Jennifer, invece, è l’esatto opposto di Clément. Senza citazioni né retaggi culturali da propinare alla prima occasione, vive la propria vita con ottimismo, malgrado le bastonate che la vita le ha riservato. E’ una donna solare, piena di voglia di vivere e quando ama dà tutta sé stessa. Ciò che la distrugge è l’indifferenza che vede in Clément. A questo proposito, il grande Gilbert Bécaud cantava:” Ce qui détruit le monde c’est l’indifférence (…) elle te tue à petit coup, un peu de haine un peu d’amour mais quelque chose ». Solo qualche cosa, appunto. Ma Jennifer non può accontentarsi di qualche cosa, di un pò di odio o un pò d’amore, motori di ogni rapporto profondo.
C’è una scena, a mio avviso straordinaria, che riassume in un minuto la loro storia. Clément sta leggendo un passo tratto da Marcel Proust. Egli legge, lei sembra ascoltare con interesse. D’improvviso, si ode qualcuno che, nell’appartamento accanto, accenna ai primi versi del celebre canto ufficiale della Legione Straniera (Tiens, voilà du boudin!). Jennifer, si unisce al canto e, dimostrando lo scarso interesse per ciò che Clément sta leggendo, intona i primi versi e, alla fine, scoppia in un riso tanto irrefrenabile quanto liberatorio. Questa è Jennifer e Clément non ha capito nulla.
Clément non crede nella coppia, preferisce rapporti col sesso femminile senza complicazioni sentimentali. Non gli interessa innamorarsi, anzi, utilizza i propri strumenti culturali per convincersi che la coppia non ha più senso, senza rendersi conto di uccidere poco a poco (“Tuer coup à coup”) un barlume sentimentale che sta nascendo in lui. Jennifer non può continuare un rapporto così sbilanciato e, con la morte nell’anima, decide di rompere con Clément e allontanarsi da casa per andare a vivere in un’altra città, evitando accuratamente di svelare dove andrà a vivere. Un finale triste ma dannatamente vero, credibile e penoso.
E’ un cinema, questo di Belvaux che lo avvicina un po' a Rohmer (la presenza della letteratura) e un po' a Pialat (l’impossibilità dell’amore), ma soprattutto a sè stesso: non c’è l’insistenza rohmeriana nel valore della parola né la crudeltà dei rapporti, tanto cara a Pialat.

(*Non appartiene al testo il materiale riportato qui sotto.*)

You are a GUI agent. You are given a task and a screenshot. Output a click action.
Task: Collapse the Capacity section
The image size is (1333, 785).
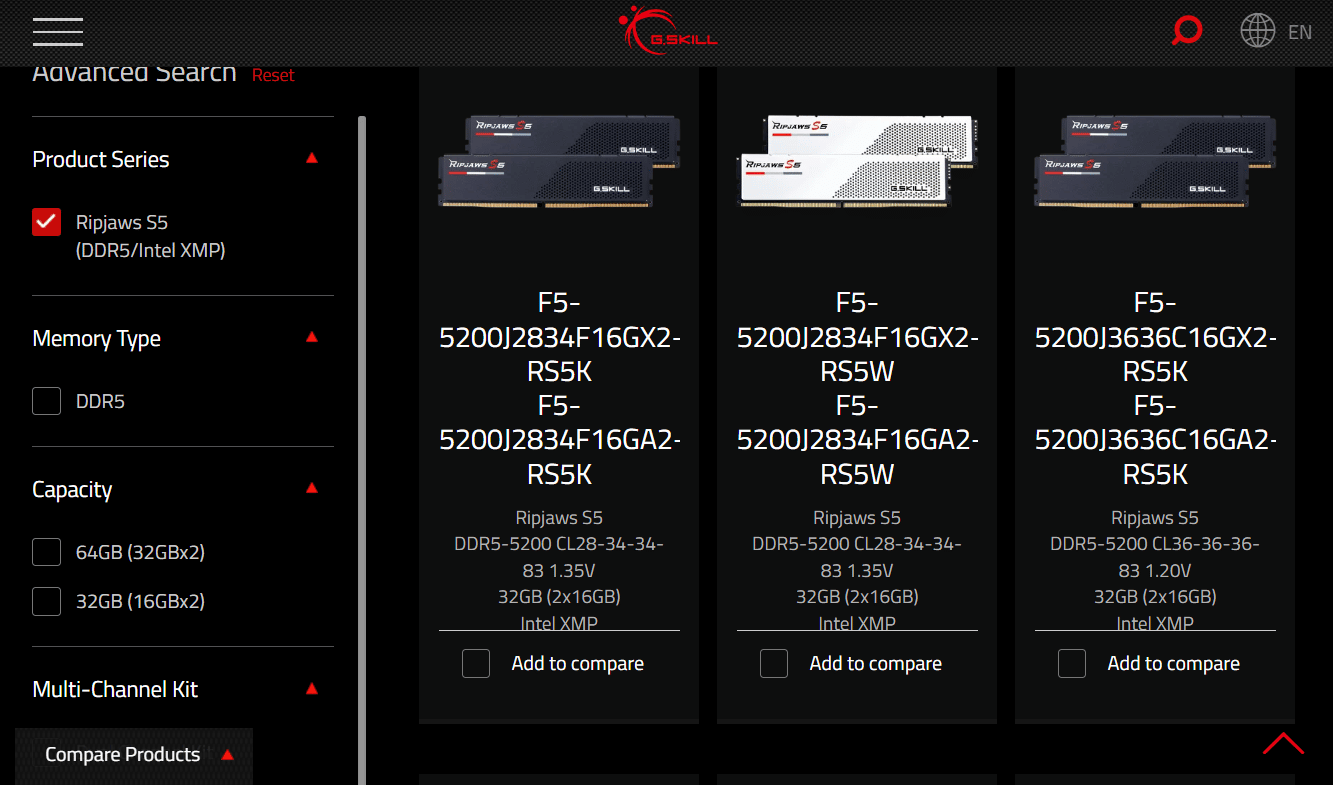312,488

Confesso di amare questo tipo di cinema, senza troppi compiacimenti culturali (che a volte risultano essere una vera e propria zavorra) arricchito da una superba interpretazione di Emilie Dequenne, capace di mettere a nudo la propria semplicità e la sterilità sentimentale di Clément (Loic Corbery). Un film da non perdere. Assolutamente.